Life was much simpler in 1975.
NME was a decent music paper featuring quality writers, gig tickets were obtained by either sending a cheque with a stamped addressed envelope to the promoter or queueing up outside the venue, and beer was about 25p a pint.
The summer of ’75 had seen the music papers full of stories about The Who and the tensions within the band, full on fist fights between Roger Daltry and Pete Townshend seemed to suggest that the band were close to splitting, and an interview published in NME did nothing to dispel these rumours.
Then a new album appeared, The Who By Numbers, and although not particularly well received it did spawn a hit single Squeeze Box, and to promote it The Who were off on tour again, reaching Manchester on October 6th for two nights at The Kings Hall Belle Vue.
Alighting the bus on Hyde Road that warm autumn evening and entering Belle Vue Zoological Gardens through the main gate was surreal. How many gigs require you to walk through a large funfair and then pass by cages of roaring lions and tigers and an elephant enclosure before reaching the venue? This was The Kings Hall, situated bang in the middle of the UK’s third largest zoo.

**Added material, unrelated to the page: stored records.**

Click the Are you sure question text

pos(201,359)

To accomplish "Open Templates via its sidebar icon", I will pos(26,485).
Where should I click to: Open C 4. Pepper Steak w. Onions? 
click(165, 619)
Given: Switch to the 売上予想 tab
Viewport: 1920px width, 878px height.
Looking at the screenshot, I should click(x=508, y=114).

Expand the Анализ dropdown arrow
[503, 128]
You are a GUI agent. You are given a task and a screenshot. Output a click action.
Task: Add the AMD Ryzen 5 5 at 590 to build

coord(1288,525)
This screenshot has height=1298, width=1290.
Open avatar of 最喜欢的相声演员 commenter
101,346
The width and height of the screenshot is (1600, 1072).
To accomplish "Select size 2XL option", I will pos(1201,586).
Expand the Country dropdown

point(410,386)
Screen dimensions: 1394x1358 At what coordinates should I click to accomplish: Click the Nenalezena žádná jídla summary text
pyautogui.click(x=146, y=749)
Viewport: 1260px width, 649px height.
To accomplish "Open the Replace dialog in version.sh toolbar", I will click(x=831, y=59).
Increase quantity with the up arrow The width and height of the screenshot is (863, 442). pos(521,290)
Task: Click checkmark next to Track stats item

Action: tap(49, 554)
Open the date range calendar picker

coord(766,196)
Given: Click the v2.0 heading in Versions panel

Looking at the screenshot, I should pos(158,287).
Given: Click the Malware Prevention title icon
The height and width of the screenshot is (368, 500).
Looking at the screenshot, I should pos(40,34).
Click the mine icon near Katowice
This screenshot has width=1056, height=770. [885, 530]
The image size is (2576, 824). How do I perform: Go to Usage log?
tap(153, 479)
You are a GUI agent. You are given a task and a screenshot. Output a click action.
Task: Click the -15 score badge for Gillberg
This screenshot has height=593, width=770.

My ticket incredibly was numbered A1 and checking the rows on entry it really was the front row, however the promoters had removed the first ten rows and so I ended up sitting cross legged on the floor, right in front of the stage with the rest of the seat-less fans. Amazingly we all remained seated for the support act, The Steve Gibbon’s Band from Birmingham, a popular R&B outfit of whom all I can remember is that at the climax of their set, singer Steve Gibbons produced a revolver and shot himself!!!! There was no encore.
And so to The Who. I remember Roger Daltry bounding on stage and kicking a plastic cup of water placed at the foot of the microphone into the crowd and drenching me, there was no pit, I was so close to my heroes as they launched straight into Substitute. Researching this article now, I’m amazed to see that The Who played 24 songs that night but all I could think about at the time was that they were playing all my favourites, My Generation, Can’t Explain, 5.15, Baba O’Reilly, virtually all of Tommy and they even managed to throw in two covers. What I remember is the power of the band, Daltry’s voice, Townshend’s windmill guitar playing, John Entwistles solid, heavy bass sound and of course Keith Moon’s wild drumming, bouncing drum sticks high into the air above him and then catching them and continuing playing without missing a beat.
This was The Who at their peak, a year later they would go into semi-retirement and then the death of Keith Moon meant it would never be the same.
Me, I’ll always remember Roger Daltry’s piercing scream and Townsend flailing wildly at his guitar as the last song of the night, Won’t Get Fooled Again rocked the Kings Hall. I remember thinking this is a real rock band, something that is probably still true today.
Then it was back to Hyde Road for the bus past the now sleeping lions.